Adapun ukuran panggul adalah sebagai berikut :
1) Pintu Atas Panggul
Pintu atas panggul dibentuk oleh promontorium corpus vertebra sacrum, linea
innominata, serta pinggir atas simfisis. Konjugata diagonalis adalah jarak dari
pinggir bawah simfisis ke promontorium, Secara klinis, konjugata diagonalis dapat
diukur dengan memasukkan jari telunjuk dan jari tengah yang dirapatkan menyusur
naik ke seluruh permukaan anterior sacrum, promontorium teraba sebagai
penonjolan tulang. Dengan jari tetap menempel pada promontorium, tangan di
vagina diangkat sampai menyentuh arcus pubis dan ditandai dengan jari telunjuk
tangan kiri. Jarak antara ujung jari pada promontorium sampai titik yang ditandai
oleh jari telunjuk merupakan panjang konjugata diagonalis.
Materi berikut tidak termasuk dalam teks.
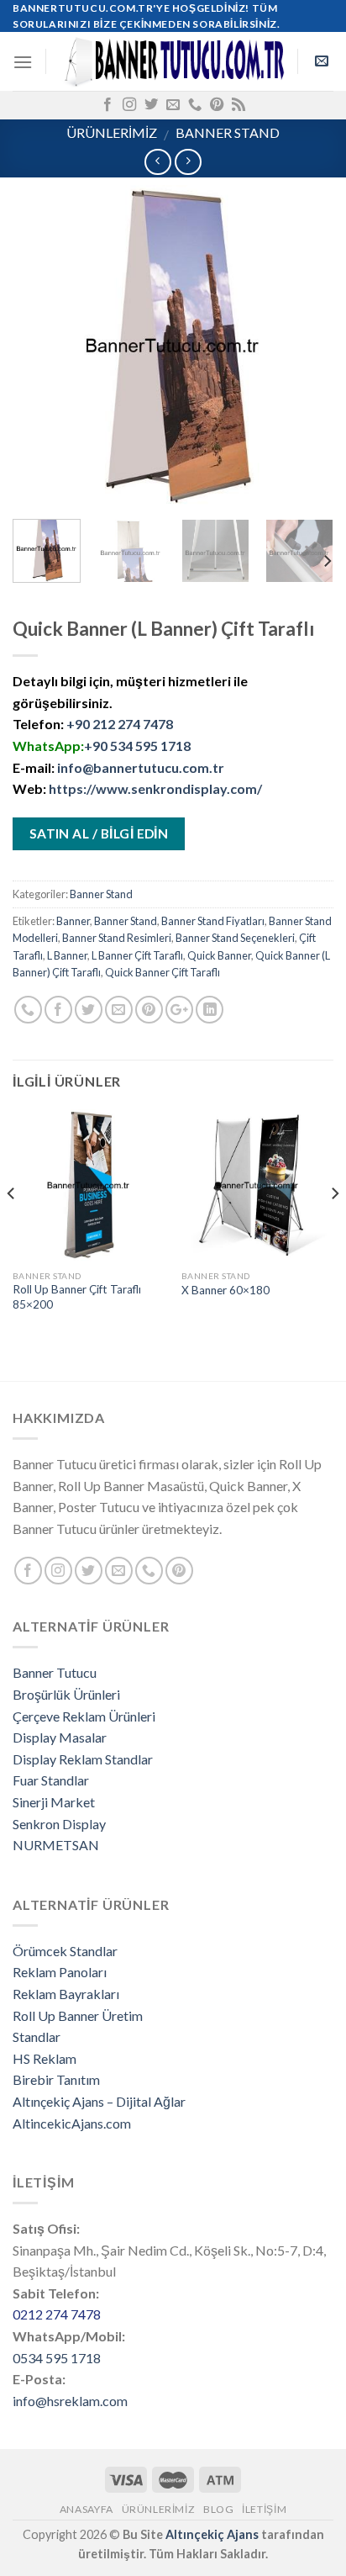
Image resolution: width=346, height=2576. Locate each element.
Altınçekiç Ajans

Konjugata vera yaitu jarak dari pinggir atas simfisis ke promontorium yang dihitung
dengan mengurangi konjugata diagonalis 1,5 cm, panjangnya lebih kurang 11 cm.
Konjugata obstetrika merupakan konjugata yang paling penting yaitu jarak antara
bagian tengah dalam simfisis dengan promontorium, selisih antara konjugata vera
dengan konjugata obstetrika sedikit sekali.
2) Panggul Tengah (Pelvic Cavity)
Ruang panggul ini memiliki ukuran yang paling luas. Pengukuran klinis panggul
tengah tidak dapat diperoleh secara langsung. Terdapat penyempitan setinggi spina
isciadika, sehingga bermakna penting pada distosia setelah kepala engagement.
Jarak antara kedua spina ini yang biasa disebut distansia interspinarum merupakan
jarak panggul terkecil yaitu sebesar 10,5 cm. Diameter anteroposterior setinggi spina
isciadica berukuran 11,5 cm. Diameter sagital posterior, jarak antara sacrum dengan
garis diameter interspinarum berukuran 4,5 cm.
3) Pintu Bawah Panggul
Pintu bawah panggul bukanlah suatu bidang datar namun terdiri dari dua segitiga
dengan dasar yang sama yaitu garis yang menghubungkan tuber isciadikum kiri dan
kanan. Pintu bawah panggul yang dapat diperoleh melalui pengukuran klinis adalah
jarak antara kedua tuberositas iscii atau distansia tuberum (10,5 cm), jarak dari ujung
sacrum ke tengah-tengah distensia tuberum atau diameter sagitalis posterior (7,5
cm), dan jarak antara pinggir bawah simpisis ke ujung sacrum (11,5 cm).